O preço do porco vivo pronto para abate caiu para R$ 5,18 o quilo em São Paulo, o menor valor de toda a série histórica acompanhada pelo Centro de Estudos Avançados em Economia Aplicada (Cepea), da Esalq-USP, em Piracicaba (SP).
O levantamento, divulgado nesta quinta-feira (20), aponta queda de 43,1% no preço do animal vivo em 2026 e recuo de 36,2% na carcaça especial no mesmo período.
Para os pesquisadores, o tombo reflete a combinação de sobreoferta de animais com demanda enfraquecida, um cenário que já provocou prejuízos e levou ao fechamento de produtores independentes na região.
Recuo supera o pior momento de 2022
Segundo o Cepea, o cenário atual é o mais severo da série histórica acompanhada na praça SP-5, que reúne Bragança Paulista, Campinas, Piracicaba, São Paulo e Sorocaba. Em 2022, considerado até então o ano mais difícil para o setor, a pior cotação chegou a R$ 5,97 o quilo, valor superior ao registrado agora.
Para o Centro de Estudos, ligado à Esalq-USP, a pressão sobre as margens do setor já provocou prejuízos e levou ao encerramento das atividades de produtores independentes na região.
Dois fatores explicam a queda, segundo os pesquisadores. Do lado da demanda, as férias escolares e o menor poder de compra da população reduziram o consumo de carne suína, que já costuma enfraquecer na segunda quinzena de cada mês. Do lado da oferta, os maiores investimentos feitos pelo setor em 2025 resultaram em mais produção — e mais suínos disponíveis — em 2026.

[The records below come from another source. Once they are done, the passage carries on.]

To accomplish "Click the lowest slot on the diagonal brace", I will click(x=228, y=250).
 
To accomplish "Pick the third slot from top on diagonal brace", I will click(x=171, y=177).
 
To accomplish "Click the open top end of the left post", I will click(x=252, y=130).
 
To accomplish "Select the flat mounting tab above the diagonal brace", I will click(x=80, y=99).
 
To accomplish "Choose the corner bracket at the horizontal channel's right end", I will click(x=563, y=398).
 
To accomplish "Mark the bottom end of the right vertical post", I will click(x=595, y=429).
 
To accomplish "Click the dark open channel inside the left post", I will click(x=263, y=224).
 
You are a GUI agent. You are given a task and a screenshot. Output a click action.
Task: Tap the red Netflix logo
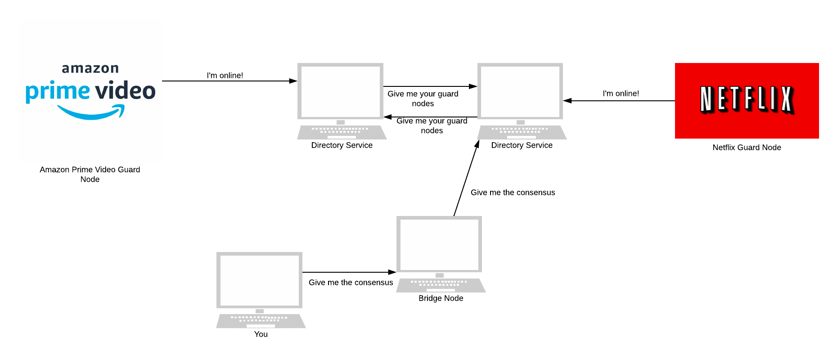[x=747, y=100]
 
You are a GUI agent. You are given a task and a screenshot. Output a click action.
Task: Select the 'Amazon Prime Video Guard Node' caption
[x=90, y=174]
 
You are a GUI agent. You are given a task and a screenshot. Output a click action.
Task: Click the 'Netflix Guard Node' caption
[x=747, y=148]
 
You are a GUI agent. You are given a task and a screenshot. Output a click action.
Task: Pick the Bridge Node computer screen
[x=439, y=244]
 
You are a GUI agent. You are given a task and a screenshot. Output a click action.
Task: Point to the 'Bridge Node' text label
[x=441, y=298]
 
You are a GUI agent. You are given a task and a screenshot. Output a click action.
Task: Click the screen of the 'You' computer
[x=259, y=280]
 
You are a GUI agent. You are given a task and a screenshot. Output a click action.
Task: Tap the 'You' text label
[x=261, y=334]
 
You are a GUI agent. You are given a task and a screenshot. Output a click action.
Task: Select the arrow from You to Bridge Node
[x=349, y=272]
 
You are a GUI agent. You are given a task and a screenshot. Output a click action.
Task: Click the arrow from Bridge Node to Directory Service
[x=466, y=178]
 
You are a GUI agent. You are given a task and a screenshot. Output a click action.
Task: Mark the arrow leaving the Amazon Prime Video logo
[x=230, y=81]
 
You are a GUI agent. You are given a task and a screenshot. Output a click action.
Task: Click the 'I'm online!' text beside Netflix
[x=621, y=94]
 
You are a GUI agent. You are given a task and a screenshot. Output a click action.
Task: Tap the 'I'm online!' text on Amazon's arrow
[x=225, y=76]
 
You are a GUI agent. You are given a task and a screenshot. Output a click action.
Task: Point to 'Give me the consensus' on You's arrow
[x=351, y=283]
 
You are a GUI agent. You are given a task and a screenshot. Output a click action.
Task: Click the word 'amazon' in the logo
[x=90, y=68]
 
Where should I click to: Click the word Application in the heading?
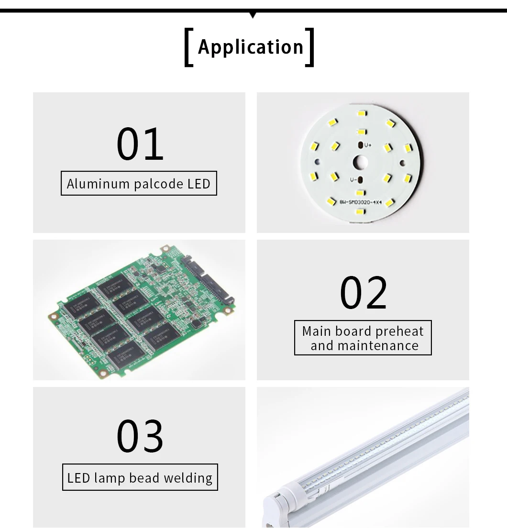[251, 47]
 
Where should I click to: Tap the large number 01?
[140, 144]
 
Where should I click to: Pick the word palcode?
[158, 184]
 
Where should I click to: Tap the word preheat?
[399, 331]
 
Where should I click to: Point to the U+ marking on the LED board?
[368, 144]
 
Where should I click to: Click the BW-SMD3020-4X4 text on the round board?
[361, 202]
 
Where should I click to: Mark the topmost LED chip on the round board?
[362, 114]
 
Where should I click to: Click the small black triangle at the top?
[253, 15]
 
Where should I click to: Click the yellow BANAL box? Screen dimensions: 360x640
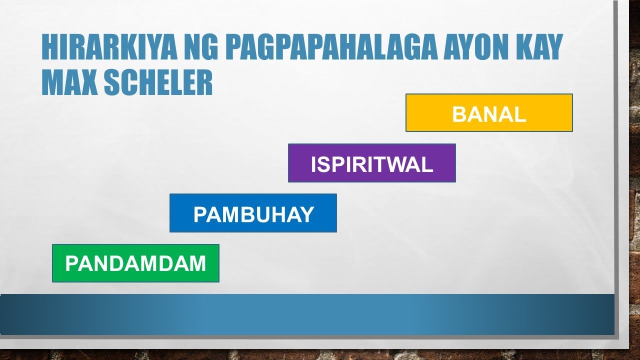489,113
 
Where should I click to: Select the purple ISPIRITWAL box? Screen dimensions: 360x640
372,163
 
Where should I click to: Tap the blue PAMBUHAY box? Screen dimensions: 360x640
253,213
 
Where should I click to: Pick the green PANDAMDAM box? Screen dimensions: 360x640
136,263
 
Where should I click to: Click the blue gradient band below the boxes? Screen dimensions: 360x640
307,314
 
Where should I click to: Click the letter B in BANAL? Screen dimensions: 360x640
458,114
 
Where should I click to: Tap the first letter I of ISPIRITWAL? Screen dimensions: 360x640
314,164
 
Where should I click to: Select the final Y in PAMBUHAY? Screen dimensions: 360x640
307,214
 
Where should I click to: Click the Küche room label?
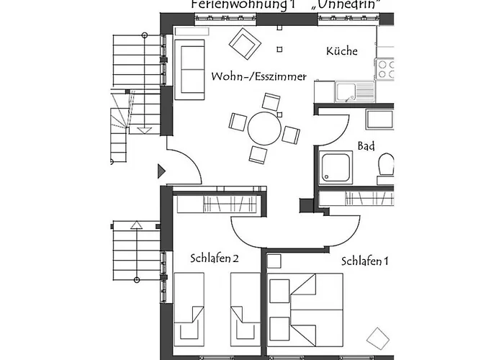coord(342,51)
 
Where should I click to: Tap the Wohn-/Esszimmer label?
coord(259,76)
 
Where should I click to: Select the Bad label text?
coord(366,146)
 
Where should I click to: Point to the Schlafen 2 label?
coord(215,258)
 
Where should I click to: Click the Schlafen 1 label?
coord(365,261)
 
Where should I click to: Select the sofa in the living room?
coord(189,68)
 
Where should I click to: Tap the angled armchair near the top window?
coord(245,44)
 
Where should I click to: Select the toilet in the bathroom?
coord(387,165)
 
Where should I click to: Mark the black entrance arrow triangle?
coord(162,171)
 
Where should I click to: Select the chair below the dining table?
coord(259,153)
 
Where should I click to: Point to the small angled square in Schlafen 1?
coord(378,338)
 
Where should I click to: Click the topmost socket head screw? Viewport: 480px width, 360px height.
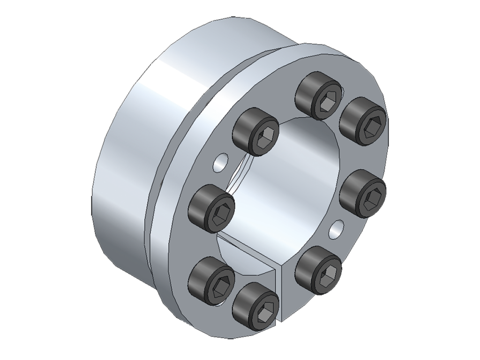click(319, 97)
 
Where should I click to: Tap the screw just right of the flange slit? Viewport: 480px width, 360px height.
click(320, 270)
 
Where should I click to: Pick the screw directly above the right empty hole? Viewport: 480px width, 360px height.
click(363, 194)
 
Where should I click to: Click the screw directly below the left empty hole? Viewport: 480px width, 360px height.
click(211, 209)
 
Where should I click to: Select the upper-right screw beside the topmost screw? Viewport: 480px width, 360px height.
click(363, 121)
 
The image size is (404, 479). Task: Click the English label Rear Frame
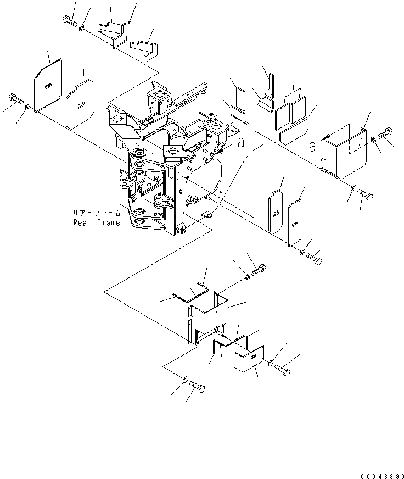[x=96, y=222]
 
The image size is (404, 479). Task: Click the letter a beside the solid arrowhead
[x=311, y=147]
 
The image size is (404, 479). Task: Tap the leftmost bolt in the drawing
[x=15, y=100]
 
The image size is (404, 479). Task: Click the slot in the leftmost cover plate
[x=48, y=85]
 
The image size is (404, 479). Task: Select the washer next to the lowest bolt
[x=186, y=380]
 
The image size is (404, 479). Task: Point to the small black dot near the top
[x=128, y=22]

Suína ganhou competitividade frente à carne bovina
Em março, a carcaça especial suína negociada no atacado da Grande São Paulo fechou em R$ 10,06 o quilo, recuo de 2,8% ante fevereiro. A diferença de preço em relação à carne bovina alcançou o maior nível em quatro anos, favorecendo o consumo da proteína suína. A alta da carne bovina projetada para 2026, impulsionada pela redução do rebanho e pelas exportações intensas, chegou a colocar a suína em vantagem de competitividade em março — mas a sobreoferta de porcos reverteu o cenário meses depois.
O movimento também foi influenciado pela baixa liquidez do setor durante a Quaresma, período em que a procura do consumidor costuma cair, e pelo ritmo intenso das exportações de carne bovina, já verificado desde 2025.
Queda já era sentida desde o início do ano
Em fevereiro, o suíno vivo recuou até 20% nas regiões produtoras do interior paulista, incluindo Piracicaba, negociado à média de R$ 6,91 o quilo — ante R$ 8,24 em janeiro, baixa de mais de 16% em um único mês. Na comparação com fevereiro de 2025, quando o quilo era vendido a R$ 8,66, a desvalorização chega a 20%.
A queda contraria a expectativa do setor, que projetava demanda firme para 2026. Em agosto de 2025, o suíno em São Paulo era cotado a R$ 8,76 o quilo e a demanda permanecia firme mesmo fora do padrão sazonal — os investimentos feitos naquele momento aquecido estão na raiz da sobreoferta que hoje derruba os preços ao menor patamar histórico.
Segundo o Cepea, a queda na procura da indústria por lotes no mercado independente também pressionou as cotações do animal vivo nos meses anteriores.